**Material shown**
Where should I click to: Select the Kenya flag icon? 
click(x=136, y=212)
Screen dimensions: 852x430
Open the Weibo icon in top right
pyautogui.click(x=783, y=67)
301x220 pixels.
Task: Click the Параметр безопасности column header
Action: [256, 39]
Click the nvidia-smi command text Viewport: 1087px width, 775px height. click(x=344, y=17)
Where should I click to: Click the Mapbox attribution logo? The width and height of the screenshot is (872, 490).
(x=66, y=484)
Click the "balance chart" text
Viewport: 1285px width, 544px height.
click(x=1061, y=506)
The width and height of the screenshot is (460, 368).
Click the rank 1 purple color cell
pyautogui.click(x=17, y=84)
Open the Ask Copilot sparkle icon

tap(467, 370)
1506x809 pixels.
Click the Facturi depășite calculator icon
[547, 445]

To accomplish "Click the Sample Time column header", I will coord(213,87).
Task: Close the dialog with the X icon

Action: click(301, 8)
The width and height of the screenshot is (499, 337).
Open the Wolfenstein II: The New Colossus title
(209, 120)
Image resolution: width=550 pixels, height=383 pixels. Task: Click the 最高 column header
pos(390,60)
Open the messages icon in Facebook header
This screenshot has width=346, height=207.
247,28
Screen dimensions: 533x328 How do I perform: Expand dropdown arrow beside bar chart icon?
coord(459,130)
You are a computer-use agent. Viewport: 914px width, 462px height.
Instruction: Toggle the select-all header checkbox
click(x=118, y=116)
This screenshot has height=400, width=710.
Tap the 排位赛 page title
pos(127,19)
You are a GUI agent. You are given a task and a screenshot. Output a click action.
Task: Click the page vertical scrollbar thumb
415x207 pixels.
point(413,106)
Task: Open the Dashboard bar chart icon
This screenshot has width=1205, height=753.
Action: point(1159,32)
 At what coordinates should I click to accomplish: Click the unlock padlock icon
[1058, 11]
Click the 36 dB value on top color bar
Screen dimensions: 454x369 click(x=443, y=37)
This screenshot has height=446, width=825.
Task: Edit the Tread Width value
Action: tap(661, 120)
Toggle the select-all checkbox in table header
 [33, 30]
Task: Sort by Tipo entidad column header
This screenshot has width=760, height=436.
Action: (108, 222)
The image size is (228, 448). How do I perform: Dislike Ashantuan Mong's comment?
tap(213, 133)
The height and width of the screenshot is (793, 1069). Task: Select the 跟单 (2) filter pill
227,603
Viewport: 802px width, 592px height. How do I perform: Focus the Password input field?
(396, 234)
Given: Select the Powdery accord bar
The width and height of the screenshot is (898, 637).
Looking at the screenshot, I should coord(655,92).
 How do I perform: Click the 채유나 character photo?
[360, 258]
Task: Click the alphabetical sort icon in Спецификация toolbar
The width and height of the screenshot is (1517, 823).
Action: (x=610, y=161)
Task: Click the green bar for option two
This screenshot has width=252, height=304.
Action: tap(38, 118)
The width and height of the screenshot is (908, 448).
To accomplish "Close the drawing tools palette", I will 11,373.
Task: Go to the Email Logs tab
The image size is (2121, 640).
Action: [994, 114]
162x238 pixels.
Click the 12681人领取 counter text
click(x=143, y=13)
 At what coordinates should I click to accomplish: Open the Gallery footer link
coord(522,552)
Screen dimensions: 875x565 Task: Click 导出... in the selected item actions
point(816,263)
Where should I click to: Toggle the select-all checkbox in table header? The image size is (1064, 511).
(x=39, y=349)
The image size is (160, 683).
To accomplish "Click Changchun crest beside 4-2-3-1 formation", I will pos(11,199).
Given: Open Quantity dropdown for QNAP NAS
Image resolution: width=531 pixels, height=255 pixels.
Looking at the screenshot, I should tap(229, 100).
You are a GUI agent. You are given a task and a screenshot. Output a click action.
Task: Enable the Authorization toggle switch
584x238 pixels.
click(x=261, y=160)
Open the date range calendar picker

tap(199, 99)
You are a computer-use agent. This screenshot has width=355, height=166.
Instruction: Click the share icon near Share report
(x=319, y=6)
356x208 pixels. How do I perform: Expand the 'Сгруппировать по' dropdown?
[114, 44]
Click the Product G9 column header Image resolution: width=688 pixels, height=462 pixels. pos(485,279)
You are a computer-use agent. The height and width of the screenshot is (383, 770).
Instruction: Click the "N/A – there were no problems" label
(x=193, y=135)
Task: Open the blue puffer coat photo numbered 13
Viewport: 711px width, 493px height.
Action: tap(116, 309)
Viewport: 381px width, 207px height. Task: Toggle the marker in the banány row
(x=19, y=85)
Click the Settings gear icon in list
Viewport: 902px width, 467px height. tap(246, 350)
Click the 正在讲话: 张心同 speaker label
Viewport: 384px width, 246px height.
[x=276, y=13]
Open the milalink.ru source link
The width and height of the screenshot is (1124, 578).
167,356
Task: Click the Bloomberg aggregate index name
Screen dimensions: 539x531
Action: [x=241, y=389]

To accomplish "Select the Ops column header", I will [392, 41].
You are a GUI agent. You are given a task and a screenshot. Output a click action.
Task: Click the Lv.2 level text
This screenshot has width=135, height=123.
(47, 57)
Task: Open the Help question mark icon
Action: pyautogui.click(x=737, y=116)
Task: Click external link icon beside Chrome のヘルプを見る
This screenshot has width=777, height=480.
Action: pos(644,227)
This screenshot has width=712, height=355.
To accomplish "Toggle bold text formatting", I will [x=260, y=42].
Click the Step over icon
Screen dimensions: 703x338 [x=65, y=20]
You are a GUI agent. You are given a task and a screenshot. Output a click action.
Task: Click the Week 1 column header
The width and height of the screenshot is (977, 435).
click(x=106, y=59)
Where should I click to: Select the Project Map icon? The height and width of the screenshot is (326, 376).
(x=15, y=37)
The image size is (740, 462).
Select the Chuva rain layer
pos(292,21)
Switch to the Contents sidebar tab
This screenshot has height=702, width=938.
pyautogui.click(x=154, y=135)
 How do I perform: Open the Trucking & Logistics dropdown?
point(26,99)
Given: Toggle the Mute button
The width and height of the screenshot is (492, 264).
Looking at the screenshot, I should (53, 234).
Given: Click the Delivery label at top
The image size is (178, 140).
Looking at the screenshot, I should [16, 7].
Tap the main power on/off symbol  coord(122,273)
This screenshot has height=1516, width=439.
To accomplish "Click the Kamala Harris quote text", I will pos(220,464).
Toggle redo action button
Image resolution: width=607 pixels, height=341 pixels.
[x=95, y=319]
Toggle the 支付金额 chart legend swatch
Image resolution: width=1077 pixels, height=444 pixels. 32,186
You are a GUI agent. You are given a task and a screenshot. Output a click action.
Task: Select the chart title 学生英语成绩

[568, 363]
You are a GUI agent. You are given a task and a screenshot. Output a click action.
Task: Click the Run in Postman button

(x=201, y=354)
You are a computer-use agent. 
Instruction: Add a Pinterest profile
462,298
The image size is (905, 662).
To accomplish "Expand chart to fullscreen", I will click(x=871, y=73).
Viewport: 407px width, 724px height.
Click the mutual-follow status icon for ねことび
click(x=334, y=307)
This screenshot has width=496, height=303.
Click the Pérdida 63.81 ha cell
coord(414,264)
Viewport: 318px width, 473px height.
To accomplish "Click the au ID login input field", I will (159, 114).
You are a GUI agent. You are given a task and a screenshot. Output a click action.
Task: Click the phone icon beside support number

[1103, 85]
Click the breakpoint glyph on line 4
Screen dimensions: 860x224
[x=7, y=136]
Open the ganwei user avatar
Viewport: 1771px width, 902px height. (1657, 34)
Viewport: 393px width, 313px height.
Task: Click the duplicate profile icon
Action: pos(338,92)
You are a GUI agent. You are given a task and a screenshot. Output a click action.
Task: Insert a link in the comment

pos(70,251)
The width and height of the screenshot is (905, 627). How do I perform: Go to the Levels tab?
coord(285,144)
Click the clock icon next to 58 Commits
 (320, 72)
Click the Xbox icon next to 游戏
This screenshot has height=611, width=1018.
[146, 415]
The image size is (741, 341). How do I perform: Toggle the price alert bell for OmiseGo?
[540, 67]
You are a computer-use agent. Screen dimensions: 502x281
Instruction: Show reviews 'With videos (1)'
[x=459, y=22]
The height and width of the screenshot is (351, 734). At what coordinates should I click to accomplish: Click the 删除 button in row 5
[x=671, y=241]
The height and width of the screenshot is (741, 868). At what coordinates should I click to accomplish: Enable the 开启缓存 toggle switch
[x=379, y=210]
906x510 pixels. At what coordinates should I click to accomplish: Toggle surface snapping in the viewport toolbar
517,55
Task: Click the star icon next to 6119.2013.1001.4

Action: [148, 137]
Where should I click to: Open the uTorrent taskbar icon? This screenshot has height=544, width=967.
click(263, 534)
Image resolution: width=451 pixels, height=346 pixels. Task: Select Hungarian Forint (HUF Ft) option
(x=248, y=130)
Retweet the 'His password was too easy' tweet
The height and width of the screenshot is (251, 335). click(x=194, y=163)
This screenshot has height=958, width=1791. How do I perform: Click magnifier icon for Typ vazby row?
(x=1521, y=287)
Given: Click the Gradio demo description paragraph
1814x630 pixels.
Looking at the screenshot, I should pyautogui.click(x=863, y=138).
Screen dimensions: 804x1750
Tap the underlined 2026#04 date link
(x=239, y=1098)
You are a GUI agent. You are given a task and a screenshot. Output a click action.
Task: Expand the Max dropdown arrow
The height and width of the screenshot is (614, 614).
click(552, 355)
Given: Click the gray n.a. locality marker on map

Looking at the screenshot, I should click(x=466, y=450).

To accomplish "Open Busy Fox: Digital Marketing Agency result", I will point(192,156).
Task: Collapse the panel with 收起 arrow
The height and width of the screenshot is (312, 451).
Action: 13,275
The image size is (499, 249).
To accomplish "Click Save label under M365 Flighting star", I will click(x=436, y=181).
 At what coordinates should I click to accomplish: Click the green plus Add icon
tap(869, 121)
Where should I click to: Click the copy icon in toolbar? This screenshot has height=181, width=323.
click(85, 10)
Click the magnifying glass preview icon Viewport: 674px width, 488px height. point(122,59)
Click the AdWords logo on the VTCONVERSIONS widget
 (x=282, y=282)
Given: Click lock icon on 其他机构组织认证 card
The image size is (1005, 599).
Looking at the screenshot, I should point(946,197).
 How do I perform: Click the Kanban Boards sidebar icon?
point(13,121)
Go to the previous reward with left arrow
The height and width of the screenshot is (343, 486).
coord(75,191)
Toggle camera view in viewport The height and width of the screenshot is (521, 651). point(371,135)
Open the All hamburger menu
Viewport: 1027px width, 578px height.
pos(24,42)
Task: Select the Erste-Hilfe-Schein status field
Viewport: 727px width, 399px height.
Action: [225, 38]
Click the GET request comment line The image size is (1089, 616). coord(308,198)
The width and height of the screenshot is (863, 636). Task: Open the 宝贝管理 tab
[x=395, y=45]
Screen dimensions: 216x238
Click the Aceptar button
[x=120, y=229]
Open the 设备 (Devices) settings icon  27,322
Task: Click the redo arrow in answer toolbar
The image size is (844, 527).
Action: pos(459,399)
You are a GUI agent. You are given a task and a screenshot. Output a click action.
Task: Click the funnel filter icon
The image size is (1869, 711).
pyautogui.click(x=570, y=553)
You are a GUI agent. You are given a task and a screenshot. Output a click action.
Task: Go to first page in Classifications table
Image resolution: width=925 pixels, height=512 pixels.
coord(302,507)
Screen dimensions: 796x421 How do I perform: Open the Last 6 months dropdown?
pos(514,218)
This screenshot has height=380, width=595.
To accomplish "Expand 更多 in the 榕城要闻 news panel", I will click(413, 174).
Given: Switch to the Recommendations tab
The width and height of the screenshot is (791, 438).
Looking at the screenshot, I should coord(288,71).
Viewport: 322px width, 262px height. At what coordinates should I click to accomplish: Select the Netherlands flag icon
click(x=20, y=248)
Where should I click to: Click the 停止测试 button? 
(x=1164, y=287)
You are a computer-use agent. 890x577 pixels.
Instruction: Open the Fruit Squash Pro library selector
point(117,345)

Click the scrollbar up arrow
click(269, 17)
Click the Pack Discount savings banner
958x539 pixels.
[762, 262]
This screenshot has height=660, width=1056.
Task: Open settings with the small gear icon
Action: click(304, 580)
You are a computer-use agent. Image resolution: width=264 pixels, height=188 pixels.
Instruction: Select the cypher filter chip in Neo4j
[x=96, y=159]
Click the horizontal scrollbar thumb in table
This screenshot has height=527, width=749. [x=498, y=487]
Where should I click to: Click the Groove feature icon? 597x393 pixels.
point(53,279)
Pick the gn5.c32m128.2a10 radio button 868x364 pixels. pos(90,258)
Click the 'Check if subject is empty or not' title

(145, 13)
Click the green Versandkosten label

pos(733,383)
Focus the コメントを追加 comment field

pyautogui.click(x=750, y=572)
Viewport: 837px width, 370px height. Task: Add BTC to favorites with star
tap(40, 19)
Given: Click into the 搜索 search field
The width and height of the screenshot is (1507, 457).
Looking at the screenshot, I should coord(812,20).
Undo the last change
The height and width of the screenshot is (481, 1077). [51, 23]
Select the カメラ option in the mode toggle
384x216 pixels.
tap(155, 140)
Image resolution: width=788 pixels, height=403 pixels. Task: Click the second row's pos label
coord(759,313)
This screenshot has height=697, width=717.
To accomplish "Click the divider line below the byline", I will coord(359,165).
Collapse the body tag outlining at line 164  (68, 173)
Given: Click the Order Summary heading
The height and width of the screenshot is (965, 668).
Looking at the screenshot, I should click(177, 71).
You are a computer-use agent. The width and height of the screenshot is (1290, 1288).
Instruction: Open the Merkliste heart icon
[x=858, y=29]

**Exercise aim**
Everything from the first line of the data through the line holding "Task: Click the page vertical scrollbar thumb" should be output exactly, and no other lines.

**Answer section**
Where should I click to: Select the Kenya flag icon? 
click(x=136, y=212)
Screen dimensions: 852x430
Open the Weibo icon in top right
pyautogui.click(x=783, y=67)
301x220 pixels.
Task: Click the Параметр безопасности column header
Action: [256, 39]
Click the nvidia-smi command text Viewport: 1087px width, 775px height. click(x=344, y=17)
Where should I click to: Click the Mapbox attribution logo? The width and height of the screenshot is (872, 490).
(x=66, y=484)
Click the "balance chart" text
Viewport: 1285px width, 544px height.
click(x=1061, y=506)
The width and height of the screenshot is (460, 368).
Click the rank 1 purple color cell
pyautogui.click(x=17, y=84)
Open the Ask Copilot sparkle icon

tap(467, 370)
1506x809 pixels.
Click the Facturi depășite calculator icon
[547, 445]

To accomplish "Click the Sample Time column header", I will coord(213,87).
Task: Close the dialog with the X icon

Action: click(301, 8)
The width and height of the screenshot is (499, 337).
Open the Wolfenstein II: The New Colossus title
(209, 120)
Image resolution: width=550 pixels, height=383 pixels. Task: Click the 最高 column header
pos(390,60)
Open the messages icon in Facebook header
This screenshot has width=346, height=207.
247,28
Screen dimensions: 533x328 How do I perform: Expand dropdown arrow beside bar chart icon?
coord(459,130)
You are a computer-use agent. Viewport: 914px width, 462px height.
Instruction: Toggle the select-all header checkbox
click(x=118, y=116)
This screenshot has height=400, width=710.
Tap the 排位赛 page title
pos(127,19)
You are a GUI agent. You are given a task and a screenshot. Output a click action.
Task: Click the page vertical scrollbar thumb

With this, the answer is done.